◆ **Things to do**:
1: Return the passage of the column from "TITANIC finally passed" up to and including "a naughty world.", word for word.
2: Condense the paragraph of the column that begins "TITANIC finally passed" into a short bulleted list that keeps its main facts.
──────── Excerpt ────────
Liz Smith: Angelina and Brad — They’re Doing It For the Kids? Really? Maggie Smith — Can She Leave “Downton Abbey” Without Riots Occurring?
“NEVER BEGIN anything with a quote!” is the advice given by that fascinating observer, Nora Ephron.
But we began the Liz column ages ago with an opening quote and consider it bad luck to start changing everything around now.
So I was heartened to see a big celebrity saying something astute in Time magazine. Here’s the Oscar-winning Kate Winslet on what she feels whenever she hears the omnipresent music of “My Heart Will Go On” from the James Cameron movie Titanic.
Kate: “I wish I could say, ‘Oh, listen, everybody! It’s the Celine Dion song! But I don’t. I just have to sit there, you know, kind of straight faced with a massive internal eye roll. I do feel like throwing up.”
TITANIC finally passed the $2 billion dollar mark in lifetime ticket sales over the weekend — the recent 3-D re-release edged it up. Thus, James Cameron is the only director to have two movies under his belt that have reached that milestone — Avatar was the other one.
Mr. Cameron does not feel like throwing up.
FIRST OFF, sincere congratulations to Angelina Jolie and Brad Pitt on their upcoming wedding. They are nice people and good stars. That is, they are as glamorous as we’re going to get these days, so we might as well accept it and enjoy it. And they do good deeds in a naughty world.
But (sorry, but there’s always a “but”!) the announcement of this engagement is truly a surprise. Can everything we’re hearing be true — the French château, the lavish preparations, the big ring, etc? Really? A wedding like that seems to fly in the face of the manner in which this couple has lived their life together for seven years.
The explanation is that they are “doing it for the children” who have begun to ask questions as to why the pair are not married, because “people get married in the movies.” It was never my impression Brad and Angie’s kids were watching a lot of movies where people get married. Or watching a lot of movies, period.
──────── Record set ────────
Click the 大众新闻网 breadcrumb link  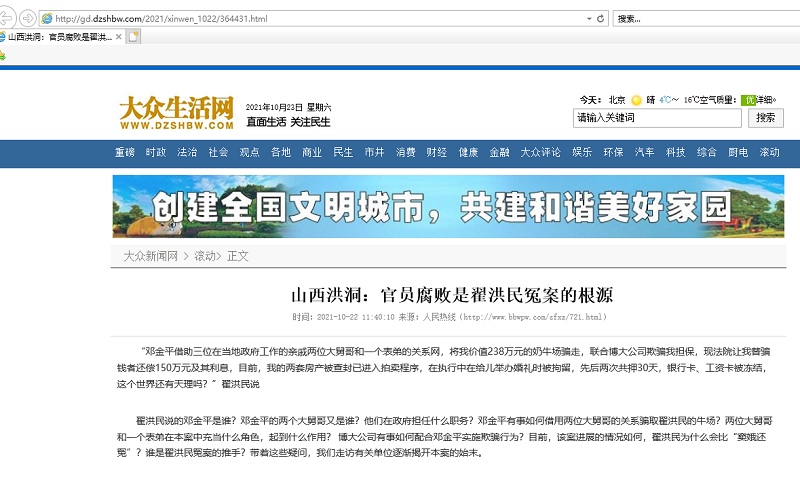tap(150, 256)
────────
──────── Record set ────────
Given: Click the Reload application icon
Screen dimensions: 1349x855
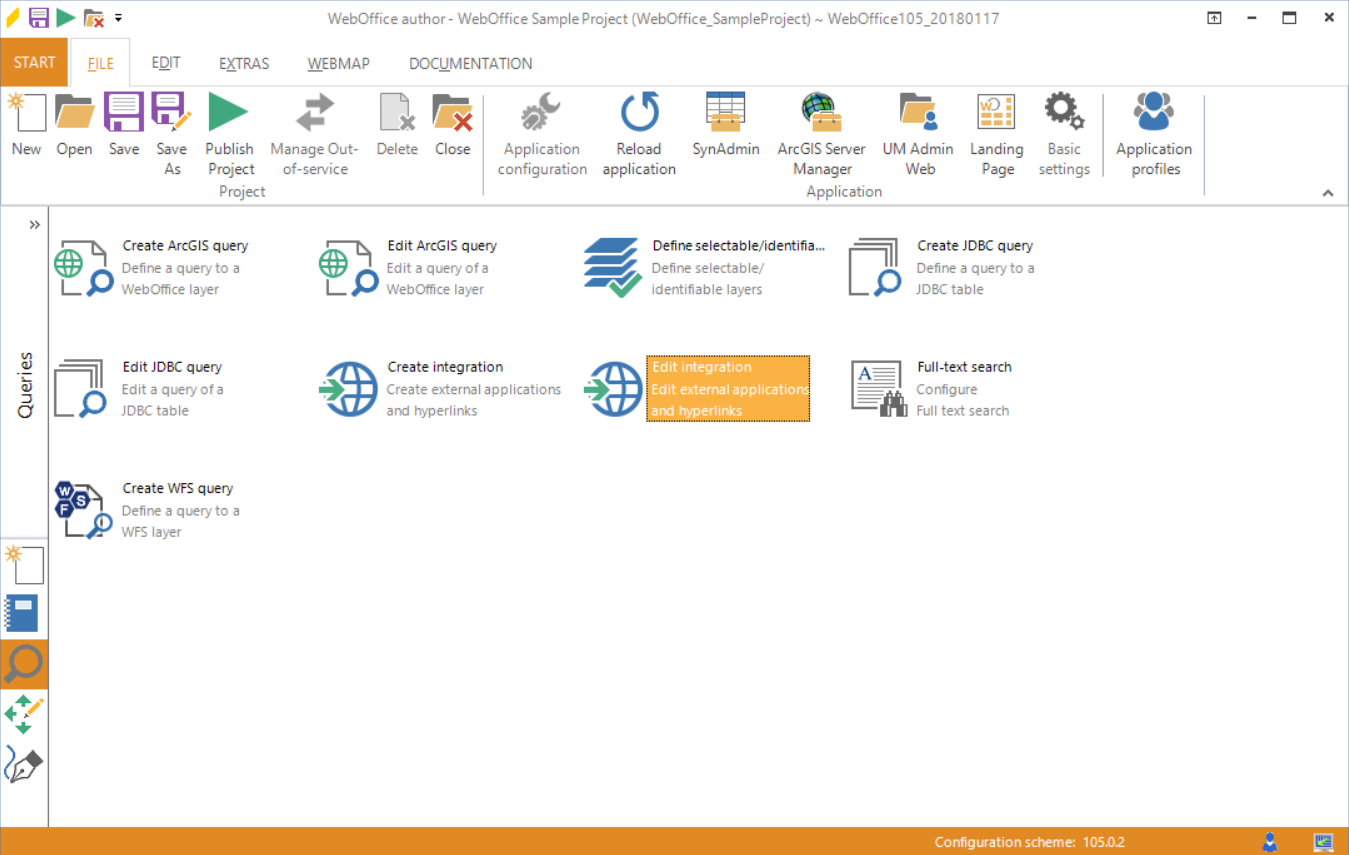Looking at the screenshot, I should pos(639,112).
────────
◆ **Solutions to each task**:
1:
TITANIC finally passed the $2 billion dollar mark in lifetime ticket sales over the weekend — the recent 3-D re-release edged it up. Thus, James Cameron is the only director to have two movies under his belt that have reached that milestone — Avatar was the other one.
Mr. Cameron does not feel like throwing up.
FIRST OFF, sincere congratulations to Angelina Jolie and Brad Pitt on their upcoming wedding. They are nice people and good stars. That is, they are as glamorous as we’re going to get these days, so we might as well accept it and enjoy it. And they do good deeds in a naughty world.

2:
- Titanic passed $2 billion in lifetime ticket sales over the weekend.
- The recent 3-D re-release pushed it past that mark.
- James Cameron is the only director with two movies that have reached that milestone.
- The other is Avatar.